Der letzte Tag! Und ein Tag so klar, so betrügerisch in seiner sonnigen Freudigkeit, ein unvergleichlich schöner Tag, wie der Anfang des November sie zuweilen noch beschert.

Sie wollten am späten Abend mit einem Nachtzug reisen. Jean, der noch tausenderlei zu packen und zu ordnen hatte, tummelte sich sehr, um vor Sonnenuntergang noch eine Stunde in seinem alten Garten verträumen zu können, der ziemlich weit vor der Stadt lag.

Als er hinkam, war es schon fast Abend, und tiefrote Sonnenstrahlen glitten wagrecht durch die Zweige und tauchten die ungerührt dastehenden alten Bäumstämme in Purpur. Für ihn reihte sich ein wehmütiger Eindruck an den andern, Sonnenuntergang, Herbstesstimmung und der tiefste und schmerzlichste endgültigen Abschieds.

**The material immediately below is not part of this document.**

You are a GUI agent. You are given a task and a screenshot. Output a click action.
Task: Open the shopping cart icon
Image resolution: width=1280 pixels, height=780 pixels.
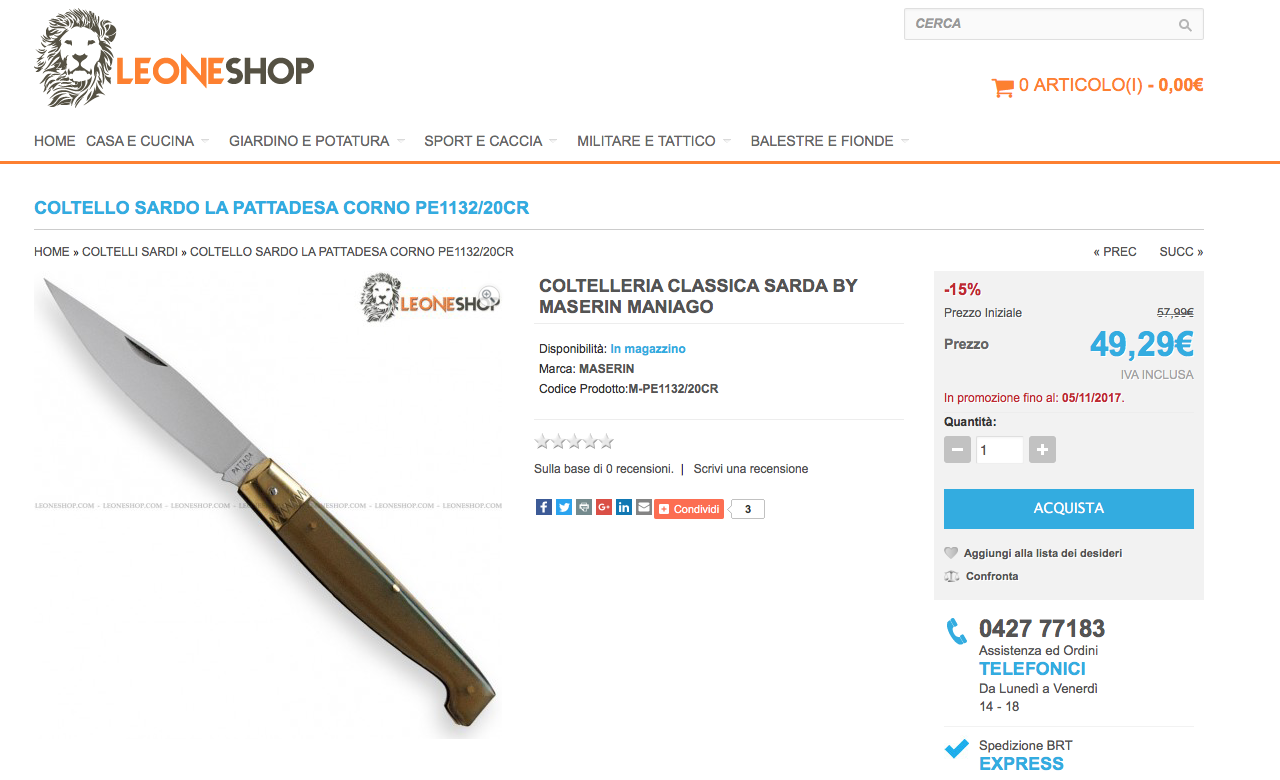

Die Anhänglichkeit an Orte, Bäume, Mauern kann bei manchen Menschen, zumal in der Jugend, eine große Macht werden; vielleicht beweinen sie in dem, was sie zu lieben glauben, nur die Vergänglichkeit eigner Dauer, die ihnen darin vor die Seele tritt. Jean schien es, als ob dieser Verkauf an Fremde, diese thatsächliche Entäußerung nicht verhindern könne, daß der innere Gehalt dieser Dinge, ihr beinahe seelisches Wesen, immer sein eigen bleibe und nie in den Besitz der Käufer übergehen würde. Und wer weiß, ob nicht lange vor seiner eignen irdischen Existenz andre, ihm Unbekannte, auch schon einen Teil ihres Wesens an denselben Orten zurückgelassen, sich den nämlichen Selbsttäuschungen hingegeben hatten!

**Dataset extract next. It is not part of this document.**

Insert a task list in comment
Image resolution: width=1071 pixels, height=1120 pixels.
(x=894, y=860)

Mit einem Schlag erlosch der feurige Goldschimmer auf Zweigen und Geäst, und die Stille um ihn her schien noch zu wachsen. Die Sonne war untergegangen; eine unerwartete Kälte senkte sich mit der Nacht hernieder.

Jetzt war es höchste Zeit, zur Stadt zu gehen. Jean warf noch einen letzten Abschiedsblick auf die grasbewachsenen Wege, wie um jedem Lebewohl zu sagen. Dann riß er sich los. Langsam, den Blick noch immer rückwärts gekehrt, verschloß er die alte Gartenthür mit der Empfindung eines ewigen, unbedingten »Niemals«.

Nun kam noch daß Essen, wobei keines aß; eine Mahlzeit, von der sie nicht wußten, woraus sie bestand, von der alten Miette unter Thränen aufgetragen und beleuchtet von einer Kerze, die man am Tisch festgeklebt hatte.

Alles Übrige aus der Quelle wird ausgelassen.